Алексей стоял молча.

«На фабриках сидят и властвуют буржуи».

Эта мысль крепко поразила Алексея. «Социалистические заводы» не раз воспламеняли его воображение на докладах и митингах, но сейчас они прозвучали как отговорка.

— Сидят, но уже не властвуют, — продолжал секретарь. — Мы думаем и о домах. Домовый комитет у вас есть? Если нет, займитесь его организацией. Такие комитеты будут всюду. Будут следить за домовым хозяйством, брать на учет брошенные квартиры, вселять в здоровые помещения бедноту из подвалов.

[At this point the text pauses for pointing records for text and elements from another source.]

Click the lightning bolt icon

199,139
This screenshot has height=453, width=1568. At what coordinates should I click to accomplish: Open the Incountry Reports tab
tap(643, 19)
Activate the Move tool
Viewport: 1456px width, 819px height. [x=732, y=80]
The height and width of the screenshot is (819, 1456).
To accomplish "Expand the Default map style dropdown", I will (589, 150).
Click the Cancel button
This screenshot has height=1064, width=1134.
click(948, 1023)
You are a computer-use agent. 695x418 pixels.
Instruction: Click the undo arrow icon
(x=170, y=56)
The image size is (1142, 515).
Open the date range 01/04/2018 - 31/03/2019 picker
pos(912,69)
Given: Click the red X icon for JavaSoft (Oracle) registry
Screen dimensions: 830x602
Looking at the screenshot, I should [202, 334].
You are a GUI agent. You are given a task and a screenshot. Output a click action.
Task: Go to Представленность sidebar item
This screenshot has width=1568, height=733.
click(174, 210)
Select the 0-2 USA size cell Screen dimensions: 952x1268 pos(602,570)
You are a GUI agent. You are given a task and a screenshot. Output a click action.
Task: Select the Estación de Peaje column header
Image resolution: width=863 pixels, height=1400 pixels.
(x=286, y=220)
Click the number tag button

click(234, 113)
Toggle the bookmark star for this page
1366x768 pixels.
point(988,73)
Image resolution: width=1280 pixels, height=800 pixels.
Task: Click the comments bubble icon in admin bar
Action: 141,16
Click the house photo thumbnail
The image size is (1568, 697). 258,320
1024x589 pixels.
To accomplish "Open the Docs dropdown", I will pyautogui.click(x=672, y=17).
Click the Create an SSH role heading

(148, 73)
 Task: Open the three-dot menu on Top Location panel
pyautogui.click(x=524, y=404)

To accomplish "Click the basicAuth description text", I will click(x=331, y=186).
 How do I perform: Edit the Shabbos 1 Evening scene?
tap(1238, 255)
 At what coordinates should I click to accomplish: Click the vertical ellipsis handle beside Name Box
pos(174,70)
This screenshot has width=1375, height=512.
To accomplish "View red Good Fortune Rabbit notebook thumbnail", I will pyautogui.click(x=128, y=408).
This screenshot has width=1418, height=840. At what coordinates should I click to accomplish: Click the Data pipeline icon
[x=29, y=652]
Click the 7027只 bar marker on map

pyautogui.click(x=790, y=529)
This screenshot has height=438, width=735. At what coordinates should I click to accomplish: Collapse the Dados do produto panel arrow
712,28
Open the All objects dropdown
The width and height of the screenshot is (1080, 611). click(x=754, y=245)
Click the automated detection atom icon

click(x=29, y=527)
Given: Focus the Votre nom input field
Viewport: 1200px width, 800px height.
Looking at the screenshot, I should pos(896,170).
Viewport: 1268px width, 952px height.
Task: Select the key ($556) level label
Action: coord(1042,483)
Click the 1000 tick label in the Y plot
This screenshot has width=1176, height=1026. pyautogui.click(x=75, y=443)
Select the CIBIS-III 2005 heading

На Васильевском уже работает районный центр домовых комитетов…

— У нашего хозяина двадцать комнат, зимний сад, бассейн, зал в десять окон, — хмуро буркнул Алексей.

— Ну, это надо взять под клуб. Запишем. — Секретарь карандашом сделал пометку на узком листке бумаги. — А ты, товарищ, держись поближе к Совету и в клуб заглядывай при райкоме.

«Фабрики забрали, а буржуй считает прибыли», — размышлял про себя Алексей, катя домой пустую тележку.

Настя смотрела на недовольное лицо брата и объясняла его по-своему.

«Ну, так и есть, не в те руки попало».

— Что, Алешенька, не берут женское? — спросила она.

— Все берут, — буркнул Алексей.

«Ну, так и есть — не в те руки… Царица небесная!»

Алексей стал посещать открытые заседания исполкома. Белокурый силач председатель и брат Федор ставили один за другим вопросы. О милиции, о пожарах, о воровстве. Закрывали домашние церкви, разбирали вопрос о дровах для школ и больниц. Алексей узнал, что в районе около сорока школ, но учатся в них, как и прежде, дети буржуев. Буржуйчики и сейчас безобразничают, глумятся над товарищами из бедноты. Педагогов-коммунистов в районе всего два, но члены союза педагогов-интернационалистов под руководством Совета и райкома уже борются за обновление школы. Незакрытые буржуазные газеты сеют клевету. Их закрывают, они возникают вновь, под новым, нагло похожим на прежнее названием.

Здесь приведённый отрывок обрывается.